What this means for anyone choosing activewear: the fiber content label is not the full picture, and brand claims are not the same as independent third-party certification on the finished textile. Understanding what the base fiber is, and how the finished garment has been verified, is the practical question this category now demands.
Sources
Texas Attorney General. (2026, April 13). Attorney General Ken Paxton Launches Investigation into Lululemon Over Potential Presence of Toxic "Forever Chemicals" in Activewear. texasattorneygeneral.gov.
U.S. Environmental Protection Agency. (2024). Our Current Understanding of the Human Health and Environmental Risks of PFAS. EPA.gov.

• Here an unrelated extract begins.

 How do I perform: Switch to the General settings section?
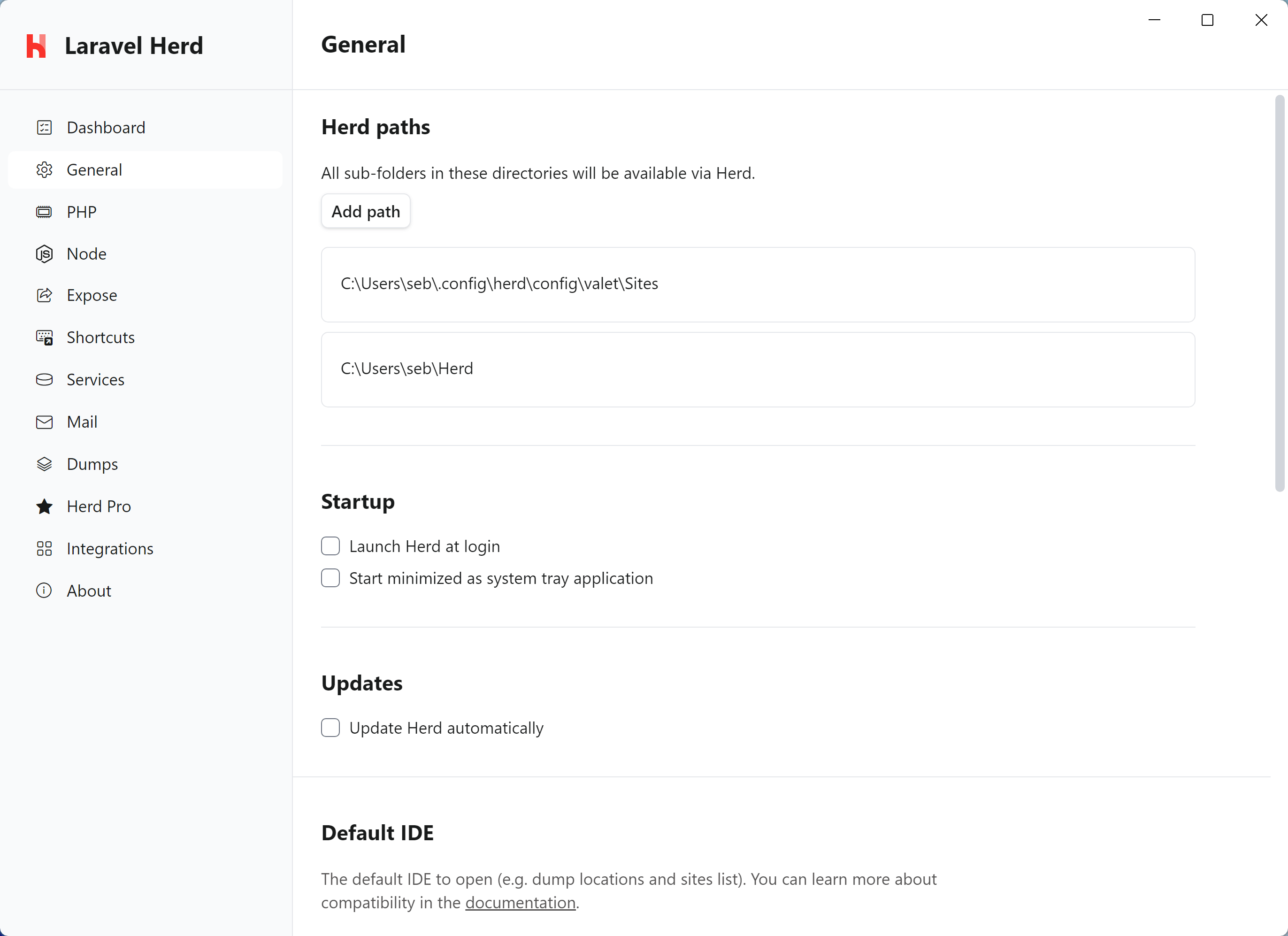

Kaplan, S., et al. (2014). Thermal comfort of lyocell and other fibers in active wear. Fibers and Polymers, 15(6).
Lenzing AG. (2023). TENCEL Lyocell fiber sustainability data. Lenzing Sustainability Report.
Browne, M.A., et al. (2011). Accumulation of microplastic on shorelines worldwide: Sources and sinks. Environmental Science and Technology, 45(21).
US Federal Trade Commission. (2009). FTC warns manufacturers and retailers about bamboo and textile labeling. FTC Press Release.
American Association of Textile Chemists and Colorists. (2020). Moisture absorption properties of natural fibers. AATCC Technical Manual.